--
https://arxiv.org/pdf/2402.05201.pdf - 07 Feb 2024
https://github.com/matthewrenze/jhu-llm-temperature
What is the Subject:
This paper delves into the effect of **sampling temperature** on the performance of Large Language Models (LLMs) in tackling problem-solving tasks. Sampling temperature, as stated by the paper, controls the randomness and creativity of the LLM’s output. The authors investigate whether adjusting this temperature parameter enhances the LLM’s ability to solve problems.
What Were the Goals:
The primary aim was to address the open question of optimal LLM sampling temperature for problem-solving. They wanted to move beyond anecdotal evidence and provide a systematic study with empirical results to guide best practices in LLM and prompt engineering.
### Their hypothesis was:
* Null Hypothesis (H0): Sampling temperature (within 0.0 to 1.0 range) has no effect on problem-solving performance.
* Alternative Hypothesis (H1): Adjusting sampling temperature improves problem-solving performance.
How Was it Done
* Data: They created Multiple-Choice Question-and-Answer (MCQA) exams from established LLM benchmarks, covering diverse problem domains like math, science, and law.
* Models: Four popular LLMs were used: GPT-3.5, GPT-4, Llama 2 7B, and Llama 2 70B.
* Prompts: Five prompt-engineering techniques were employed: Baseline, Domain Expertise, Self-Recitation, Chain-of-Thought (CoT), and a Composite of the techniques.
* Metrics: The primary metric was correct-answer accuracy.
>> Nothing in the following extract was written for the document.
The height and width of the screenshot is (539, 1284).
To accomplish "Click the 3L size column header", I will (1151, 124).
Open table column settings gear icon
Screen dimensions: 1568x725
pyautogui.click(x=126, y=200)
Additionally, various text-similarity metrics were used to assess the variability of LLM responses.
* Analysis: They analyzed accuracy across different temperatures and conducted a Kruskal-Wallis test to evaluate statistical significance.
What Were the Results
* Accuracy remained stable across sampling temperatures (0.0 to 1.0) for all LLMs and prompt types. The Kruskal-Wallis test showed no statistically significant difference, failing to reject the null hypothesis.
* Text variability increased with higher temperatures as expected, confirming the temperature’s effect on randomness and creativity.
* Beyond a temperature of 1.0, performance significantly decreased until reaching random chance at 1.4.
* Llama 2 models performed poorly due to formatting issues and incorrect answers, excluding them from detailed analysis.
Conclusion
The research suggests that adjusting sampling temperature within the 0.0 to 1.0 range does not significantly impact LLM problem-solving performance on MCQA tasks. This finding is valuable for AI engineers, potentially saving time and resources by focusing on other optimization techniques.
However, the authors acknowledge limitations and propose further research with broader problem sets, open-ended tasks, and additional LLMs to explore the full potential of sampling temperature.